30/8/09

Me gustan las anotaciones que hace el verano en los muros o en las fachadas de algunos edificios, son cosas que no quiere olvidar de un año a otro. Mide, por ejemplo, la altura de un niño que pasa por delante o la facilidad que tiene la gente para ponerse seria cuando camina sola. Seguro que el verano tiene montones de blocs en su casa, apilados, quemados por el sol, dispuestos a no abrirse nunca jamás a pesar de la curiosidad que trae el aburrimiento en invierno. Cuando estoy dentro de casa me siento observado por él, sé que está en el filo de una sombra muy recta, al otro lado de mi casa. sabe que no tengo ninguna intención de salir a verle ni llevarle un ridículo plato con galletas y agua. Me espera como se espera a una novia, dando paseitos ensimismados, con las manos en los bolsillos o anudadas a la espalda. Puto verano, se las sabe largas. Aquí dentro estoy mejor, tengo un ventilador y una serie de convicciones profundas que me ponen a salvo. Que se las arregle él con sus perros y sus aspersores, con sus canículas y sus fiestas patronales, con sus bicicletas oxidadas a la orilla de un campo de girasoles, con esas cosas que le gusta promover. Yo estoy a la sombra de esta edificación convencional, harto de sus tejemanejes, deseando que pase el tiempo y deje de sudar.
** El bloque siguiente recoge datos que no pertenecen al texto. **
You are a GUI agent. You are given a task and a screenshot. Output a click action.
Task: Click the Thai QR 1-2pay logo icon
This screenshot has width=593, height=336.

Sin embargo me gusta ver sus anotaciones, su colección de señales que espolvorea por la ciudad buscando cómplices o asentimiento. El verano necesita afirmarse, por eso busca y ordena legiones de seguidores que sean capaces de arrastrarse por él. Sus anotaciones sí, esas no me importa verlas o incluso recibirlas por mail y luego abrir una carpeta para que el año próximo sepa qué cosas han cambiado, qué niños han crecido, que tormentas devastaron qué castillos imaginarios y, sobre todo, tener una prueba arqueológica del paso del tiempo, de no ser así llega un momento en que no me creo nada.